Although we have clearly demonstrated the favorable impact of treatment-associated nail alterations on survival and shown for the first time that these nail alterations act as a surrogate marker for the efficacy of LDM docetaxel chemotherapy, this study had a number of limitations. The study population was small and heterogeneous, containing previously untreated and relapsed patients. In addition, the arbitrary nail alteration severity index defined in this study was qualitative, not quantitative.

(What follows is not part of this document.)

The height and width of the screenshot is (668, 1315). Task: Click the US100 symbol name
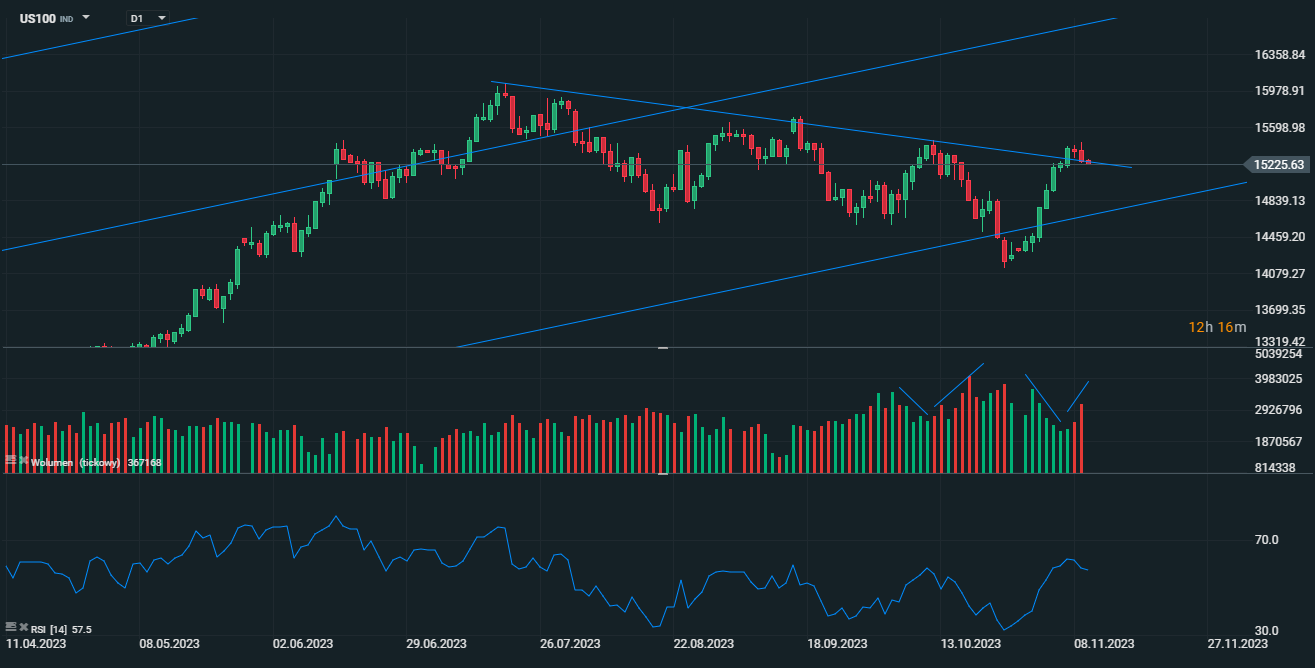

The quality of life for patients undergoing antineoplastic treatment is becoming a more important issue. The quality and length of life for an individual should not be considered in mutually exclusive terms. Numerous physicians have pointed out that nail alterations are not a life-threatening adverse effect and are therefore not enough of a reason to abstain from chemotherapy (13). In the present study, we have demonstrated for the first time that nail alterations may act as a surrogate marker for the efficacy of LDM chemotherapy. Our preliminary findings provide a basis for further investigation into LDM chemotherapy.